Figure 10 shows the temperature distribution inside the tunnel for the air inside the corridor and the surrounding soil along the tunnel length after 30 days of ventilation in case 4 and case 5. After this period of heat exchange, the tunnel outlet temperatures stabilized, indicating effective control of the heat transfer process. It is noted here that the elevated air temperatures within the tunnel significantly impacted the surrounding shallow soil, especially the soil above the tunnel. However, the outlet temperature of the 200 m tunnel was noticeably lower compared to the 100 m tunnel. This indicates that a longer tunnel length results in improved cooling performance under the same air change rate.
As presented in Figure 11 and Table 7, under the same ventilation conditions, the air temperature in case 4 and case 5 rapidly drops below 20 °C and then rises. After 3 h of ventilation, the outlet temperature reaches a stable level. The outlet temperature of the 200 m tunnel in case 5 was 2.5 °C lower than that of the 100 m tunnel (Case 4) after 3 h of ventilation. This indicates that a longer tunnel not only results in lower air temperatures at the outlet but also enhances overall heat transfer. Additionally, for case 4, 3 h of ventilation reduced the outdoor air temperature from 33.5 °C to 27.8 °C, representing a decrease of 5.7 °C. However, it is shown that after 30 days of continuous ventilation, the average outlet temperature was 30.9 °C, only 2.6 °C below the inlet temperature. This highlights a significant reduction in cooling efficiency and heat transfer effectiveness. On the other hand, the heat transfer capacity reported for case 5 was around 1.5 times that of case 4. The findings of this study indicate that while longer tunnels enhance heat transfer, practical constraints such as ventilation placement and fire safety regulations limit the maximum feasible length of heat exchange tunnels.

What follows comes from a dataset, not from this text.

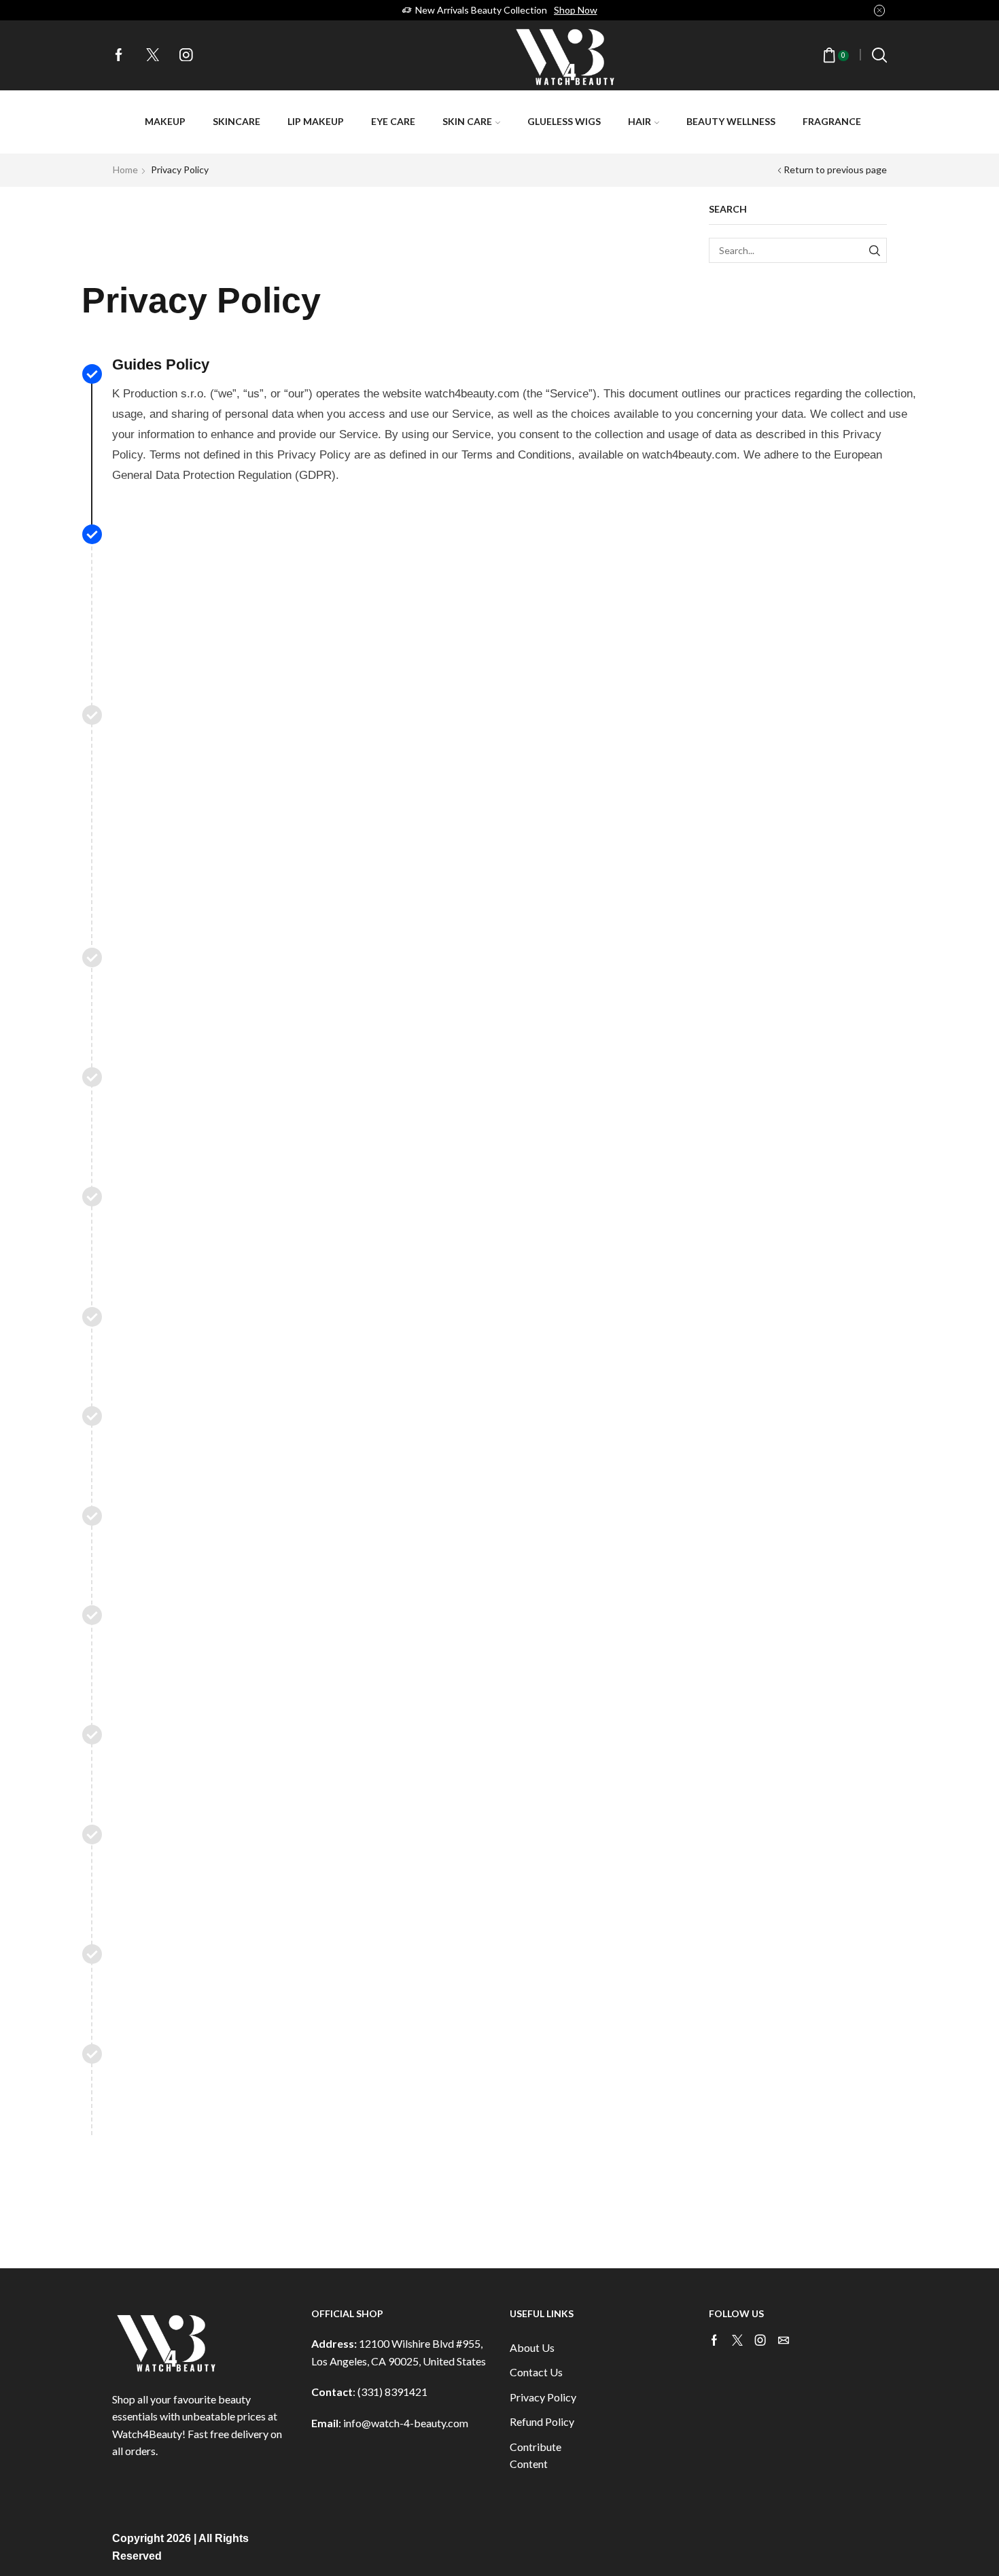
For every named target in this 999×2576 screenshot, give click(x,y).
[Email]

3.4. The Effect of Tunnel Buried Depth

The initial soil temperature in various regions depends on soil depth and time, with tunnel buried depth playing a key role in determining the initial soil temperature. To explore how different buried depths affect heat recovery and the average outlet temperature, this study analyzed three specific depths, H0 = 0.5 m, 2 m, and 12 m, corresponding to cases 6–8. These buried depths resulted in soil cover at the tunnel surface of 4.5 m, 6 m, and 16 m, respectively. The effects of these buried depths on both the temperature at the ventilation outlet of the tunnel and the overall temperature distribution were evaluated and analyzed. The simulation conditions for these cases are detailed in Table 8.
Figure 12 presents the temperature distribution within the tunnel and the surrounding soil after 30 days of system operation. It is evident that at a buried depth of 12 m, the tunnel’s internal air temperature decreased more rapidly than at shallower depths of 0.5 m and 2 m, exerting a smaller effect on the surface temperature and the outlet temperature shows a better cooling property.
In addition, Figure 13 depicts the temporal variation in tunnel outlet temperature, showing a significant cooling effect on the outdoor air as it enters the tunnel. In cases 6–8, the outlet temperatures sequentially dropped to 19.2 °C, 16.9 °C, and 14.2 °C, respectively, stabilizing within 0.5 h. Overall, for the same initial temperatures, increased buried depth resulted in lower outlet temperatures and improved heat transfer. On the other hand, shallower buried depths resulted in more pronounced fluctuations in soil temperature, affecting initial heat transfer performance significantly. As shown in Table 9, after 30 days of ventilation, the outlet temperatures for case 6 and case 7 converged. This indicates that the heat storage capacity of the soil at shallow depths is limited. Moreover, the temperature trends for the tunnel buried at 2 m and 12 m remained consistent over the 30-day ventilation period, reflecting stable heat exchange between the surrounding soil and the tunnel’s ventilated airflow. This stability was associated with an outlet temperature difference of 1.8 °C and a significant increase in total heat transfer. While deeper buried depths generally improve heat exchange, the economic implications of deeper tunnels should be considered. Therefore, buried depths should not exceed 8 m, as soil temperature stabilizes beyond this point.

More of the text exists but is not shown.